So…yeah. I have been on hiatus for a while. It has not been the greatest month for me. I think a lot had to do with the coming of the big 29, soon to be followed by the big 30. Because now I am officially working toward 30. Back when I was a kid (and by kid I mean 20) 30 seemed so far away. And now it is going to be here in 364 more days. I am trying to make peace with it.
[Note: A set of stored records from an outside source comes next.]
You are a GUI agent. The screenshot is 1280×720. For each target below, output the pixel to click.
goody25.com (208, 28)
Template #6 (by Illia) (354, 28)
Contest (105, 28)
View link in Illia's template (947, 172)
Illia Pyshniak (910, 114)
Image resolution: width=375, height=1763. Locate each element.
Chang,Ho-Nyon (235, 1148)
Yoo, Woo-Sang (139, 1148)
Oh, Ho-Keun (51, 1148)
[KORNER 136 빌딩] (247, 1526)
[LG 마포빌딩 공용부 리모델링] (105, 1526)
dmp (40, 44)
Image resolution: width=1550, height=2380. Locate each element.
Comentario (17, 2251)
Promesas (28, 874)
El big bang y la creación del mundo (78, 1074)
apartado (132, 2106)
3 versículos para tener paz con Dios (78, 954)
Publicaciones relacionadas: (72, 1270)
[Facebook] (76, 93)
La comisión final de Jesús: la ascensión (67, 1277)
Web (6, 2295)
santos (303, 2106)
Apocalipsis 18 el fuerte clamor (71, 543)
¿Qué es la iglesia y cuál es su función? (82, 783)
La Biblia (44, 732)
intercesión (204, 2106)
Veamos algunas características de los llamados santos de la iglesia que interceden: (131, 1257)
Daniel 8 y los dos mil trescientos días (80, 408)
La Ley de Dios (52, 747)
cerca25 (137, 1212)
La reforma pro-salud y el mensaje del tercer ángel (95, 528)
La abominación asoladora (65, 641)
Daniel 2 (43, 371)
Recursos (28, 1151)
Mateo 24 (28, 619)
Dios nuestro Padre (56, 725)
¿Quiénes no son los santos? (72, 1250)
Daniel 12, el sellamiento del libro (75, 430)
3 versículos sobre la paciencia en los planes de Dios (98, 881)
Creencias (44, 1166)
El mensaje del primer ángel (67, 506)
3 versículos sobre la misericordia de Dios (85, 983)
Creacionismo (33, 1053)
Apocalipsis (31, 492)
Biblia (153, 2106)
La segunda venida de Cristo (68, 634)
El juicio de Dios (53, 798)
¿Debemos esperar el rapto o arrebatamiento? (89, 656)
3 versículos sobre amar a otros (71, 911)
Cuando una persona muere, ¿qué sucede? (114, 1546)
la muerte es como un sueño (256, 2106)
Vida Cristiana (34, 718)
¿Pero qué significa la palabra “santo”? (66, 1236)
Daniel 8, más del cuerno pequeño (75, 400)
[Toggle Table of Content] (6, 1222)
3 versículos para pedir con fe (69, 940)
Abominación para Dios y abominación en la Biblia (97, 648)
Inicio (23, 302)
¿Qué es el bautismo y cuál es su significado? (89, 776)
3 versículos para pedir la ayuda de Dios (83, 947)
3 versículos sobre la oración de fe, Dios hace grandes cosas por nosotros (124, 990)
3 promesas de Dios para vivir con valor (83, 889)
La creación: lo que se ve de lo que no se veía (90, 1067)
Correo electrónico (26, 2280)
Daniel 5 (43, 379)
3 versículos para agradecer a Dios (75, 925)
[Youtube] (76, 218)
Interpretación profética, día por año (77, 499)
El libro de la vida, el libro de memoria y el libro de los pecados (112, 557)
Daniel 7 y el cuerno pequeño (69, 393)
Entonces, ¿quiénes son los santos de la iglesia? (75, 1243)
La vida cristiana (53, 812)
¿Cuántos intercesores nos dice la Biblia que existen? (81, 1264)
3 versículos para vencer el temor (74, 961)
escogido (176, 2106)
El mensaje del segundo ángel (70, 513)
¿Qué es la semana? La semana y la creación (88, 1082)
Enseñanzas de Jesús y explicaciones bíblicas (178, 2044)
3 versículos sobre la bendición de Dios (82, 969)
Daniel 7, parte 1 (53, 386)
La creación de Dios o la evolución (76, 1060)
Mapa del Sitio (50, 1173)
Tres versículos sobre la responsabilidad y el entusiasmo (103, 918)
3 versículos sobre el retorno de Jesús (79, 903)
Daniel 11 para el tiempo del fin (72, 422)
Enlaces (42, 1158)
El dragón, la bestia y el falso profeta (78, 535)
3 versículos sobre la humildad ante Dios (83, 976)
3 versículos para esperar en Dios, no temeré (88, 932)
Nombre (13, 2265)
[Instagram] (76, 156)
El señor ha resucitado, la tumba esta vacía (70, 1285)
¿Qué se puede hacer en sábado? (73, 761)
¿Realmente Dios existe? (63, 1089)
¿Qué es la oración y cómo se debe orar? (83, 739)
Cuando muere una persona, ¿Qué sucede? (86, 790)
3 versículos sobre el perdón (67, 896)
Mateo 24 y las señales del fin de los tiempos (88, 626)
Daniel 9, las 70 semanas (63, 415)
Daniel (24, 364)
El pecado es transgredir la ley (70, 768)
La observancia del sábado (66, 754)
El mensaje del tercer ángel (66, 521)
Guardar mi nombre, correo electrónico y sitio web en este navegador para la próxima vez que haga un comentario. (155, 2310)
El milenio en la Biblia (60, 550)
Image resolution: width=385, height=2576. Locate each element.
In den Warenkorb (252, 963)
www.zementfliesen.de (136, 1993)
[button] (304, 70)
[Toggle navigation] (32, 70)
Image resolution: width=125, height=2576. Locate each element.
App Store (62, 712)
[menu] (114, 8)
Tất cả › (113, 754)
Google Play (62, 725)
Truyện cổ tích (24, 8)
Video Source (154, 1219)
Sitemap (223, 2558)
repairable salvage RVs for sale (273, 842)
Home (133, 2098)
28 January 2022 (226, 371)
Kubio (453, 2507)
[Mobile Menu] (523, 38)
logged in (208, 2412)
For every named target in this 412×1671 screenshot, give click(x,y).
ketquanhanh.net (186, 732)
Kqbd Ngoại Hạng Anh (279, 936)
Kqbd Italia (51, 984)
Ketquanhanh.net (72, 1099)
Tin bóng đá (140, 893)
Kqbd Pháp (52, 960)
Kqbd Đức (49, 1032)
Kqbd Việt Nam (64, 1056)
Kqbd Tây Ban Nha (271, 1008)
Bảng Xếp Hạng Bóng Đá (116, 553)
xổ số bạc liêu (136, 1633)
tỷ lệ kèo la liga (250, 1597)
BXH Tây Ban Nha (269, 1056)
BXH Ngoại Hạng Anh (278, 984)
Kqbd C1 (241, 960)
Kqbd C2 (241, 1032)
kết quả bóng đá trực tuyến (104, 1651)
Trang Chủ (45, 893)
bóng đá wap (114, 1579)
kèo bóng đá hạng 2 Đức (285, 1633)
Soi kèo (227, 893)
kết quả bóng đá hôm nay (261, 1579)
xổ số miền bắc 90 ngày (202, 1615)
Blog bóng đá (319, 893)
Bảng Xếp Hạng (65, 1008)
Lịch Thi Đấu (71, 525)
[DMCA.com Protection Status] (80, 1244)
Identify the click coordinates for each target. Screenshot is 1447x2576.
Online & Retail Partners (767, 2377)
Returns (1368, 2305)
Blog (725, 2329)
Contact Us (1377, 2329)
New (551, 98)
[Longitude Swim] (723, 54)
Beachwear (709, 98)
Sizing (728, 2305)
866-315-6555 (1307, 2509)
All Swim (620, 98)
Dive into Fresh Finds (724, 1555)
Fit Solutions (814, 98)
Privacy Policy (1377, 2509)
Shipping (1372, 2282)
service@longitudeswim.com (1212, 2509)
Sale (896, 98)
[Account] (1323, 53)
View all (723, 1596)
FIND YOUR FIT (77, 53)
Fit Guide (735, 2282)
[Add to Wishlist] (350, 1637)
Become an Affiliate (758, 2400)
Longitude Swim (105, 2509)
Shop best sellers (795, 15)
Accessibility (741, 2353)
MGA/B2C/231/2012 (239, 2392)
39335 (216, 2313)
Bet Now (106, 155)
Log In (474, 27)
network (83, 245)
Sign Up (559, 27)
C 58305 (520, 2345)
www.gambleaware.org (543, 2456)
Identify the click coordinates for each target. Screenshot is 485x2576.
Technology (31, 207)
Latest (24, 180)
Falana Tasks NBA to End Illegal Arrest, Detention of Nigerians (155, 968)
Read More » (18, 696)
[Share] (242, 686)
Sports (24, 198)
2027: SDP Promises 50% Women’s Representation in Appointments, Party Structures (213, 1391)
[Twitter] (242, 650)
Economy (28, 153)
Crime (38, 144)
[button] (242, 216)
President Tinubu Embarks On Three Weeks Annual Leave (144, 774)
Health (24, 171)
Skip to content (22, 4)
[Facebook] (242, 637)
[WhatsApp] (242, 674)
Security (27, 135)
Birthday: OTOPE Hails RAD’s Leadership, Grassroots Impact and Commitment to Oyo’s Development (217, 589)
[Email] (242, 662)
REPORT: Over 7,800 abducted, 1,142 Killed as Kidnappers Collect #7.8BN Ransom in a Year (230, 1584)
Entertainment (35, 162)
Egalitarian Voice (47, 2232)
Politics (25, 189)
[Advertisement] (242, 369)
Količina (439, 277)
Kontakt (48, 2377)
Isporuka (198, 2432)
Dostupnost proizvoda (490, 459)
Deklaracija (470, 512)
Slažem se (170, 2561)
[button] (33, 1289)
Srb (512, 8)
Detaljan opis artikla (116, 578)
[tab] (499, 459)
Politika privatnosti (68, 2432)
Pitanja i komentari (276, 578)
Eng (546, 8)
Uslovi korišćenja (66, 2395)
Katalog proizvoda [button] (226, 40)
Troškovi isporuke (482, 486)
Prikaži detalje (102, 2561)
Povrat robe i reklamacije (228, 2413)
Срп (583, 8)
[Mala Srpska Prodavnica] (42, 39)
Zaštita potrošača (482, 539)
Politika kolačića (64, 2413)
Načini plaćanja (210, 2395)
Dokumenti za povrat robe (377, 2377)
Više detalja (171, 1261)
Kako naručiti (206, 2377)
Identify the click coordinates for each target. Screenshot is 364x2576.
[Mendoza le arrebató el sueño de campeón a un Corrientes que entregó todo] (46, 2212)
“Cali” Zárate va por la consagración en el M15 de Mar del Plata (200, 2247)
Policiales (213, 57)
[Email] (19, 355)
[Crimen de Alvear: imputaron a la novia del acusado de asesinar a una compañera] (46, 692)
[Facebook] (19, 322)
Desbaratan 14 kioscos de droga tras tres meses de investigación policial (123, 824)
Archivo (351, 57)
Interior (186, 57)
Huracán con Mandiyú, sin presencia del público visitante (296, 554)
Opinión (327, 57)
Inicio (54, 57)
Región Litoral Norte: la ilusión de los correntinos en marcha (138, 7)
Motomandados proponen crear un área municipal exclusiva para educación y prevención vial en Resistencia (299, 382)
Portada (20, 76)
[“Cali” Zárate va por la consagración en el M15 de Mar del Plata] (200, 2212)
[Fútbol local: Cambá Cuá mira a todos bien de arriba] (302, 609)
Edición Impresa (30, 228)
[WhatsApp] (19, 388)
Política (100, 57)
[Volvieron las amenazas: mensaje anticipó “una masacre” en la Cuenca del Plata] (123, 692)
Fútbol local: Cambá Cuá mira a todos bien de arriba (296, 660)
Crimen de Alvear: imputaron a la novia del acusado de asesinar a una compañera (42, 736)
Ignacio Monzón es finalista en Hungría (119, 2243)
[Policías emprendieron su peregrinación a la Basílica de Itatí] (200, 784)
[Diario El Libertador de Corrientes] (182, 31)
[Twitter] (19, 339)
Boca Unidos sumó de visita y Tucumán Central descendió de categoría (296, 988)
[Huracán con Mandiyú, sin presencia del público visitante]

And I am getting so tired of those people old than I telling me it is not a big deal. Because right now, in this moment, it is a big deal for me. I am not saying that I dislike my life, because I don’t. But my dreams and aspirations as a youngin certainly were nothing like the reality of it all. I’m still fat. I’m still unfit. I have these two wonderful children that arrived roughly 10 years early. I’m poor. Not eat out of the dumpster poor, but one big financial crisis away from not being able to pay the bills poor. I have a job that is totally unrelated to my bachelor’s degree. And if I want to do anything in my field of study I will need to spend more time in school. Which costs money. That I don’t have because I am poor. Last week I pulled out a gray hair. Which was a really pretty silvery color that I am just not quite ready to see in my hair just yet. Really I don’t think it is so much that I care about getting older, it is that sometimes I feel like I went somewhere wrong in my life. Like maybe I should have taken the road to the left instead of the road to the right. At times I feel the only thing I have done right is pushed out these two bundles of joy after many hours of rough labor. Yet I feel like I am lacking with them. I was so young when I had them, physically and emotionally. And I feel like I am so selfish at times that I don’t deserve to be a mother. And with the amazing example I had set by my mother, at times I just feel like I don’t measure up. I may have hated it at the time but I have the greatest mother in the world. And no I am not saying that because she is my Mom. She is seriously da bomb. Yes, I just said da bomb. Wicked awesome could be inserted in there as well. Oh, and back to the poor thing. To add insult to injury we had to pay about $600 extra in taxes this year. Like instead of receiving a refund check we had to send out a check. It was a pretty sad April 15th and the day I think I officially hit rock bottom.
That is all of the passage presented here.